──────── Extracted entries

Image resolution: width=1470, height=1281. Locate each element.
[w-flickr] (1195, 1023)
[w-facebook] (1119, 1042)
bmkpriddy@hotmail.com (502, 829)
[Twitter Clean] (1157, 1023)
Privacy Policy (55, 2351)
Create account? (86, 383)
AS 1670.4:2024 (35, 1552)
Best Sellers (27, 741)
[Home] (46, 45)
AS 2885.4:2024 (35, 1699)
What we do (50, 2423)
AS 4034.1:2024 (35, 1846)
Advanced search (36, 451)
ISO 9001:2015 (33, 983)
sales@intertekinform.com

────────────────

* **Work request**
Exactly as written, restate every line of the listing above.

* **Solution for this task**
Image resolution: width=1470, height=1281. Locate each element.
[w-flickr] (1195, 1023)
[w-facebook] (1119, 1042)
bmkpriddy@hotmail.com (502, 829)
[Twitter Clean] (1157, 1023)
Privacy Policy (55, 2351)
Create account? (86, 383)
AS 1670.4:2024 (35, 1552)
Best Sellers (27, 741)
[Home] (46, 45)
AS 2885.4:2024 (35, 1699)
What we do (50, 2423)
AS 4034.1:2024 (35, 1846)
Advanced search (36, 451)
ISO 9001:2015 (33, 983)
sales@intertekinform.com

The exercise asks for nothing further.